The chapters of the manga series Jiraishin (地雷震) were written and illustrated by Tsutomu Takahashi, and serialized in Kodansha's seinen manga magazine Monthly Afternoon from September 1992 to November 1999. Kodansha compiled its chapters into 19 tankōbon volumes, released from October 23, 1993, to January 21, 2000. The series was republished in a ten-volume bunkoban edition from May 9, 2003, to September 12, 2003, and in a ten-volume shinsōban edition from February 23, 2009, to November 20, 2009. Also included in the first bunkoban and shinsōban volume is a prototype one-shot story titled "The Lost File", published in Kodansha's seinen manga magazine Morning in April 1989.
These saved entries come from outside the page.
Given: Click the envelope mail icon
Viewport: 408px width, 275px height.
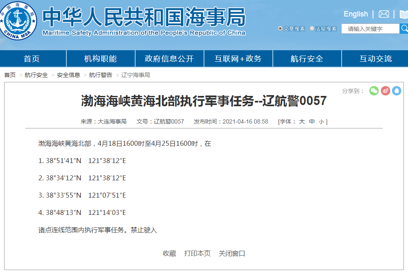Looking at the screenshot, I should point(384,14).
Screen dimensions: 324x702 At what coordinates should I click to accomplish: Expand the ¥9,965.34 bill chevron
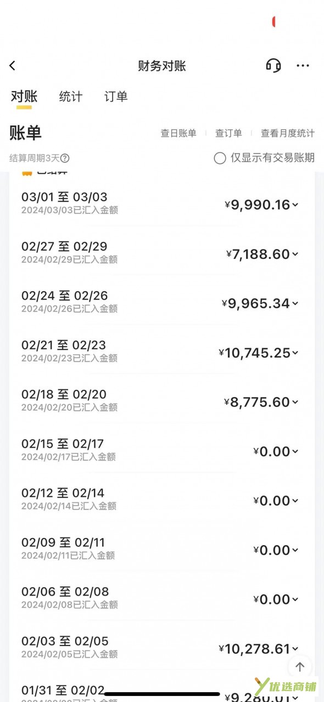[295, 304]
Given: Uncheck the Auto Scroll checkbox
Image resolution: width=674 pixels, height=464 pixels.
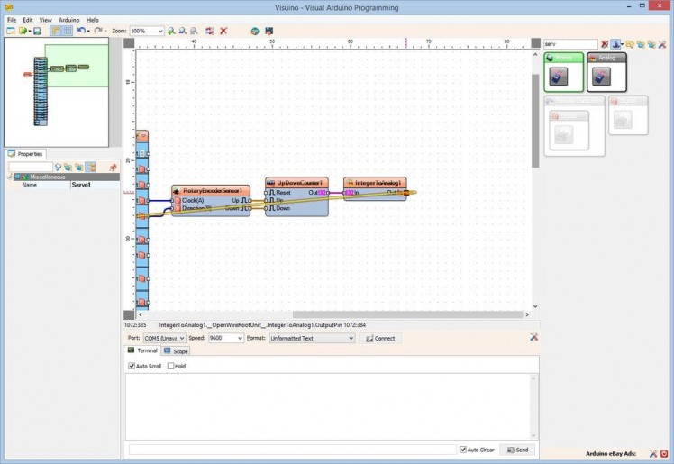Looking at the screenshot, I should coord(132,366).
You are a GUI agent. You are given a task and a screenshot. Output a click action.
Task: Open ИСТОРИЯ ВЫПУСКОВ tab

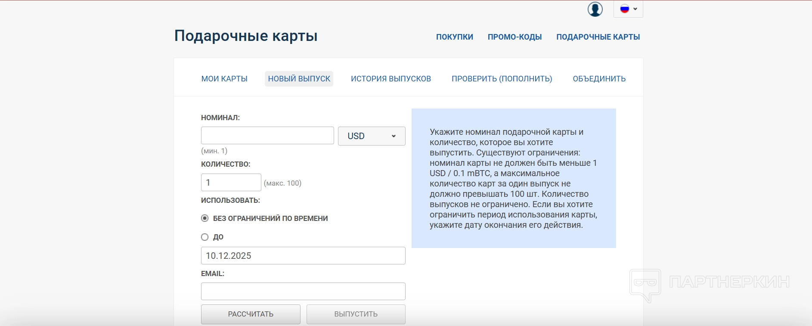(x=391, y=79)
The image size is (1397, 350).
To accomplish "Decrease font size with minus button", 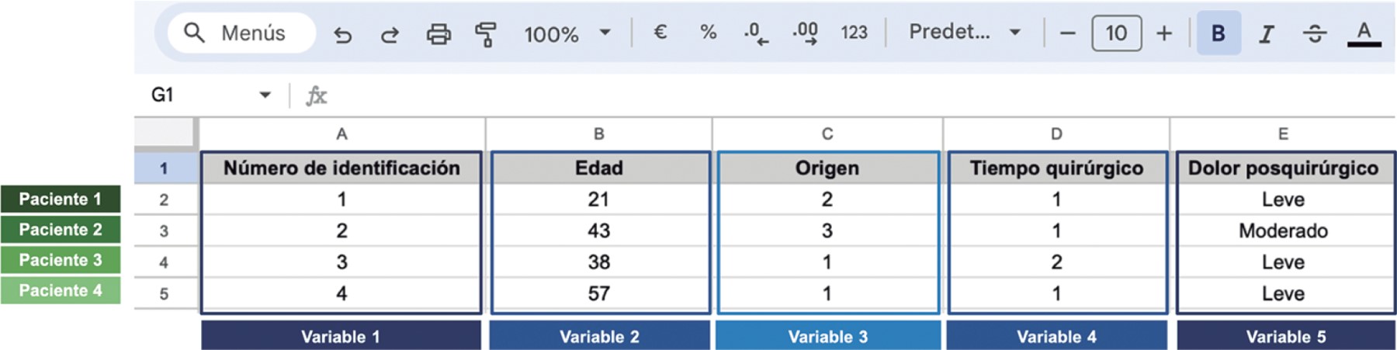I will tap(1068, 33).
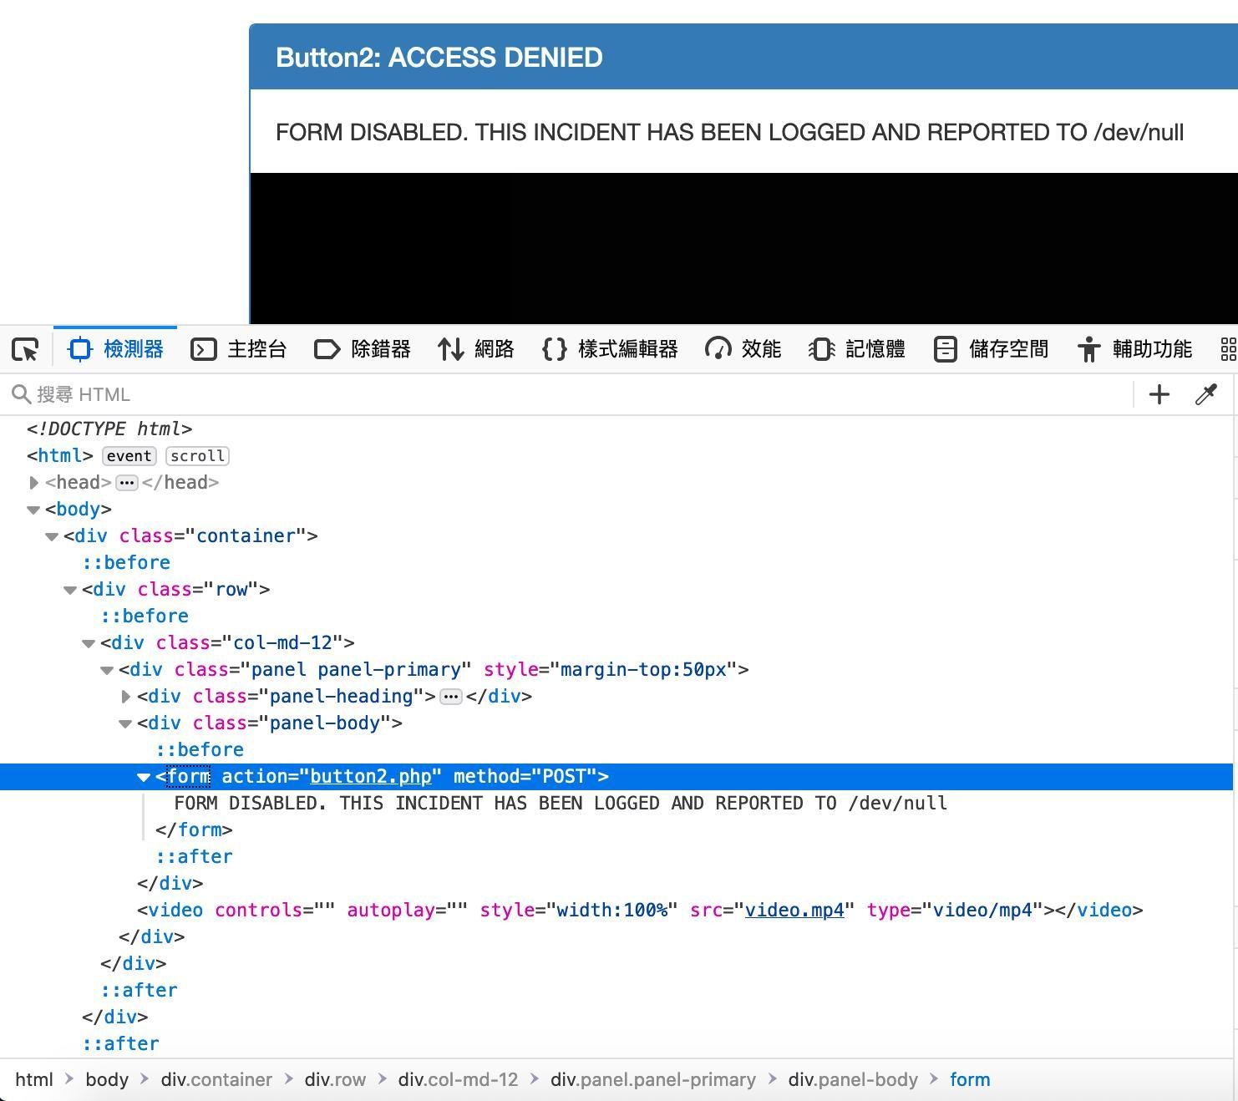Image resolution: width=1238 pixels, height=1101 pixels.
Task: Open the 效能 performance tab
Action: coord(743,349)
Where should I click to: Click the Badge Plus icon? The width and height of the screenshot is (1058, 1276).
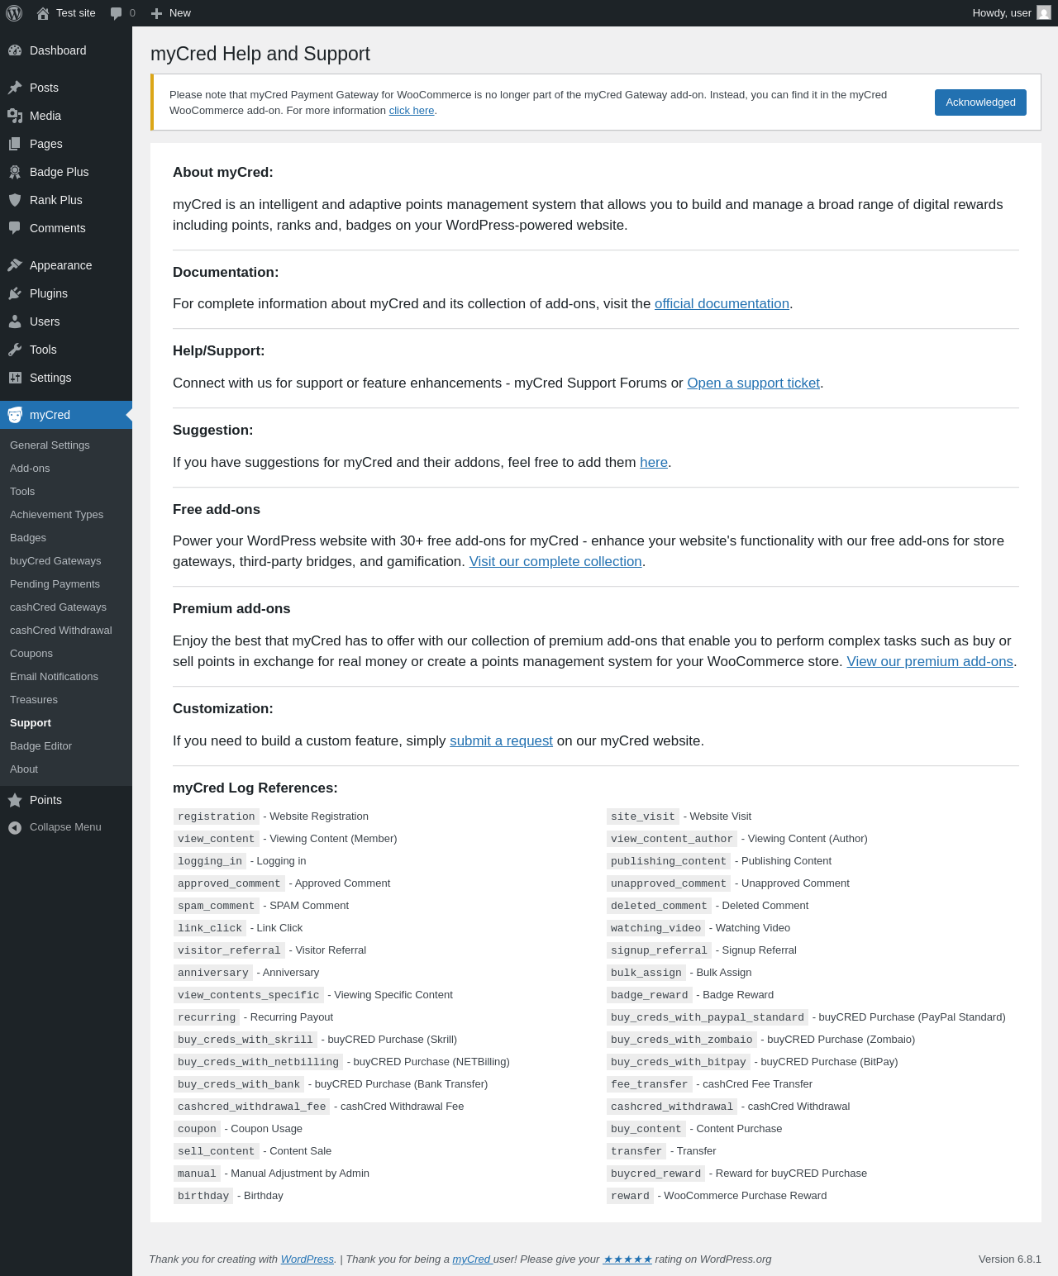(x=15, y=172)
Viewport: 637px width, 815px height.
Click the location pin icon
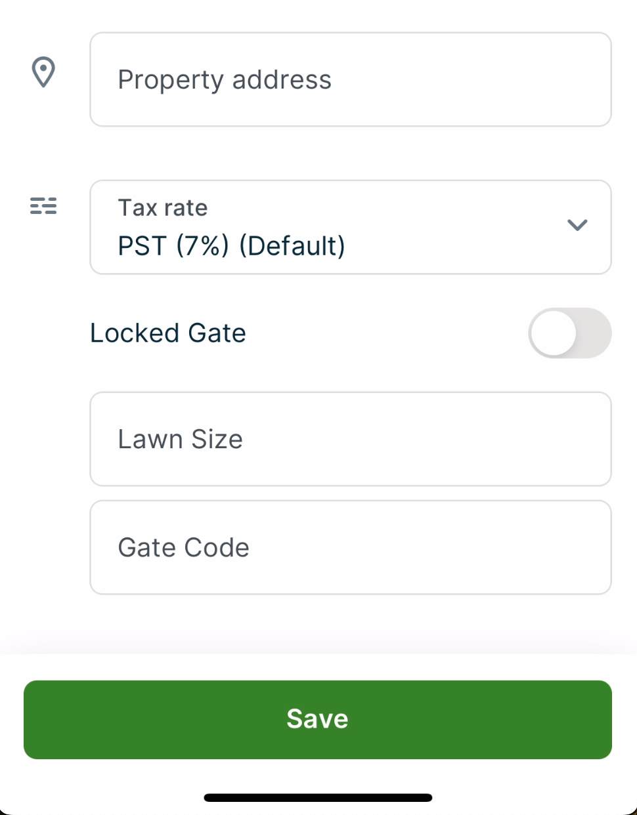pos(43,72)
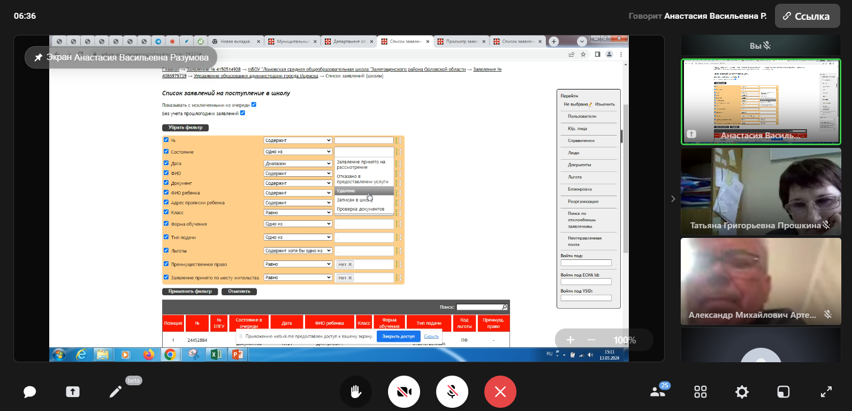Toggle picture-in-picture window mode
The image size is (852, 411).
[783, 392]
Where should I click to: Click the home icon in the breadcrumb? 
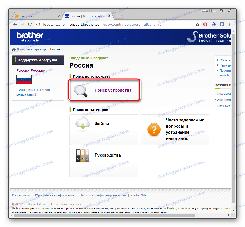pyautogui.click(x=14, y=49)
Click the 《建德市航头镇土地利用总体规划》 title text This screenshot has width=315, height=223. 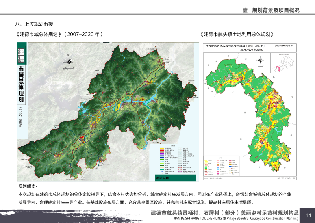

The North American version of the manga, retitled Ice Blade, was serialized in Tokyopop's MixxZine magazine, but was discontinued after three volumes on May 2, 2005. In France, the manga was licensed by Génération Comics, before it was taken over by Panini Comics; in Italy, by Stars Comics; in Germany, by Carlsen Comics; in South Korea, by Samyang Comics; and in Taiwan, by Tong Li Comics under the Youth Comic series label.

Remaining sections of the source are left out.